Autrice di petizioni muore volando giù da un ponte a Pechino
Era stata arrestata e cacciata dalla città. La polizia parla di suicidio ma ci sono non poche perplessità. Giro di vite contro chi presenta petizioni a Pechino, 1.500 arresti. Intanto nel Sichuan la polizia maltratta i genitori che ancora chiedono giustizia per i figli morti nel crollo delle scuole.

Pechino (AsiaNews/Agenzie) – Una donna muore dopo un volo da un ponte di Pechino, nell’ambito della repressione contro gli autori di petizioni. Nell’avvicinarsi delle Olimpiadi, aumenta la repressione brutale delle proteste.

L’Information Centre for Human Rights and Democracy (Ichrd) racconta che una donna di 54 anni di Nanchang (Jiangxi) è stata arrestata il 14 luglio per avere presentato una petizione a Pechino. Il giorno dopo doveva essere rimpatriata, ma – dice il rapporto della polizia – si è uccisa gettandosi da un ponte vicino alla stazione ferroviaria.

L’Ichrd osserva che la donna aveva già presentato numerose petizioni ed era stata più volte a Pechino per simili proteste.

Nella Capitale è in atto un giro di vite contro chi protesta e dal 14 luglio oltre 1.500 presentatori di petizioni sono finiti in carcere, mentre molti altri sono stati subito rimpatriati. Eppure nei giorni scorsi la stampa statale ha diffuso l’ordine del governo alle autorità locali di “affrontare e risolvere in modo completo ogni tipo di doglianza”, dopo il clamore suscitato dalle proteste di decine di migliaia di persone nelle province di Guizhou e Zhejiang contro fatti di ritenuto malgoverno.

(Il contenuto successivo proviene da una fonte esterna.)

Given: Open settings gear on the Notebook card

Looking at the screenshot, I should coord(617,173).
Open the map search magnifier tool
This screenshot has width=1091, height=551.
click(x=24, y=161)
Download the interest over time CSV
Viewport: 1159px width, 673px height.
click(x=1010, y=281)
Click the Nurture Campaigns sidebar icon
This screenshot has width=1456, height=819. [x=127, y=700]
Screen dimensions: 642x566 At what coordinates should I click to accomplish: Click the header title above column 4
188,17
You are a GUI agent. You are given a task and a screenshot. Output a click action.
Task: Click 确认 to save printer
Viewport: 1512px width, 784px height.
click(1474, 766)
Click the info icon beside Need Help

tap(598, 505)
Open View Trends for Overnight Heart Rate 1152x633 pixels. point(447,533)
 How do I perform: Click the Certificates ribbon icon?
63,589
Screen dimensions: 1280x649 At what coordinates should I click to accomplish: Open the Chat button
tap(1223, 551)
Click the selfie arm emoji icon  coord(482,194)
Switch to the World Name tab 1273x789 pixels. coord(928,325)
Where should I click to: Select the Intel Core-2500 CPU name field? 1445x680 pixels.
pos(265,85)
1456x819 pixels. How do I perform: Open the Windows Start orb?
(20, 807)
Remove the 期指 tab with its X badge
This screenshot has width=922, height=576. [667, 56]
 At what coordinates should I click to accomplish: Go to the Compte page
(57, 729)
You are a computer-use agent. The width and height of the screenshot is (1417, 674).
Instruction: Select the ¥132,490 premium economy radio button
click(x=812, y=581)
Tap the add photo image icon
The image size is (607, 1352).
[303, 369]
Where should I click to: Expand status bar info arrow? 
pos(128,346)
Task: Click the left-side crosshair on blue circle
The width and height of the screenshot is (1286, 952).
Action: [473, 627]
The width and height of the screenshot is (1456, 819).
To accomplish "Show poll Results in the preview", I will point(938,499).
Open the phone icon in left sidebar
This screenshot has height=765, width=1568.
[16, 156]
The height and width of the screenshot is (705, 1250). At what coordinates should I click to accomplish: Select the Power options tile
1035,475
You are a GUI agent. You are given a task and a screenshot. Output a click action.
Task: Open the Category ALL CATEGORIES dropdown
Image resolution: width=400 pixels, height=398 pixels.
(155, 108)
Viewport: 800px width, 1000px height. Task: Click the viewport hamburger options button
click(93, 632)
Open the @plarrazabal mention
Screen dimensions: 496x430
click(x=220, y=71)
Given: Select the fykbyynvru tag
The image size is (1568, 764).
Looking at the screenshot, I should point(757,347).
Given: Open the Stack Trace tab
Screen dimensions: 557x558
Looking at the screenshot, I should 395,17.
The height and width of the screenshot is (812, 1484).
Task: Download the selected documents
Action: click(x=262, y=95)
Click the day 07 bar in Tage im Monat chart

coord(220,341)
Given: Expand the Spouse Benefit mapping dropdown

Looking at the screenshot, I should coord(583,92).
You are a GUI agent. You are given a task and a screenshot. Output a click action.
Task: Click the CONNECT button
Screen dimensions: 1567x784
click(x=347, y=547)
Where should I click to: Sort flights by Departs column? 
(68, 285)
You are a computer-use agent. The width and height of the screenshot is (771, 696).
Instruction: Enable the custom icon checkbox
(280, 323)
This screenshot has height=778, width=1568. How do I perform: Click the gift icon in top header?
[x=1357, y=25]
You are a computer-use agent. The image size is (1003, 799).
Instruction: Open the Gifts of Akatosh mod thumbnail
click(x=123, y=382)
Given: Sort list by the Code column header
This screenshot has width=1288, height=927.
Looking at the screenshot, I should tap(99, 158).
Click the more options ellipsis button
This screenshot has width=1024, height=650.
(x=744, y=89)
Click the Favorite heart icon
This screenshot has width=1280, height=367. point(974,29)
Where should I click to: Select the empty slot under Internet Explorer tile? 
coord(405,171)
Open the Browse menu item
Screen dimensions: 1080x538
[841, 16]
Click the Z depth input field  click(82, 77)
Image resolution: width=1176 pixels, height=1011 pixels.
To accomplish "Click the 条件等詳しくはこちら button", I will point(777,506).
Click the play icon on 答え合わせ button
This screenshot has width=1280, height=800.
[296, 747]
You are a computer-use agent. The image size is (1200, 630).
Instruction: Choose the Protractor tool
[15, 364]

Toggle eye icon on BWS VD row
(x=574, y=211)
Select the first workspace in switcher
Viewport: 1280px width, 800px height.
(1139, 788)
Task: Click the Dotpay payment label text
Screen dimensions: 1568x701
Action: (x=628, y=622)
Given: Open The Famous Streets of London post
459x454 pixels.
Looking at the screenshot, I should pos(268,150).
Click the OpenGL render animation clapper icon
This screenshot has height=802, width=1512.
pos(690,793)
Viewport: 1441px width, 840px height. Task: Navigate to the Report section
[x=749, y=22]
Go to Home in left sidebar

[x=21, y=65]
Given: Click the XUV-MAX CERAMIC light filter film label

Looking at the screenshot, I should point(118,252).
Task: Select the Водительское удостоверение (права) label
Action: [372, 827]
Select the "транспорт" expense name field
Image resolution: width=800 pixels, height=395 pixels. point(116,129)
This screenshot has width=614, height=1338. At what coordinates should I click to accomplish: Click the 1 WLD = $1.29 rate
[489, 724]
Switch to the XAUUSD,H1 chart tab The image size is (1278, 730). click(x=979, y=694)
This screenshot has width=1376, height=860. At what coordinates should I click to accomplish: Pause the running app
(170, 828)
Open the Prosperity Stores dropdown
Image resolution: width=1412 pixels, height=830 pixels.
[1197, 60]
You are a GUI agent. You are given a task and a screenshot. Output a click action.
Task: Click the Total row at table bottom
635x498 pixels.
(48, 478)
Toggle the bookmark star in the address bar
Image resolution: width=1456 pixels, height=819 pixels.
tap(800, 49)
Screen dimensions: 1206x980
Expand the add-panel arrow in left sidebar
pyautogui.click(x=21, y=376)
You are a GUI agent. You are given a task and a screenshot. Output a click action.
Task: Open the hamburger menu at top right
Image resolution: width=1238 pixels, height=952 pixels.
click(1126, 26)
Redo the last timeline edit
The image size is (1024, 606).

A Jianghua (Hunan) le autorità hanno “risolto” a modo loro le proteste dei cittadini: hanno esposto striscioni che vietano qualsiasi petizione contro il governo.

Intanto il 15 luglio oltre 200 genitori hanno protestato davanti al municipio di Mianzhu (Sichuan), chiedendo di sapere le cause del crollo della scuola media Dongqi, che ha ucciso i loro figli, durante il terremoto del 12 maggio. Hanno chiesto di incontrare il sindaco, ma gli è stato ordinato di andare subito via, per violazione della legge di pubblica sicurezza. “Poi – racconta uno di loro – la polizia ha iniziato a spingerci e trascinarci. Qualcuno ha reagito. Ho visto 8 o 9 genitori portati via sulle auto della polizia”.

Liu, carpentiere che ha perso il figlio, spiega che “quando mio figlio è entrato nella scuola nel 2006, hanno promesso di costruire nuovi edifici. E’ stato scritto nella lettera di ammissione. Ma non è stato fatto, poi c’è stato il terremoto”.

Ora molti genitori vogliono rivolgere una petizione alle autorità superiori. Magari a Pechino.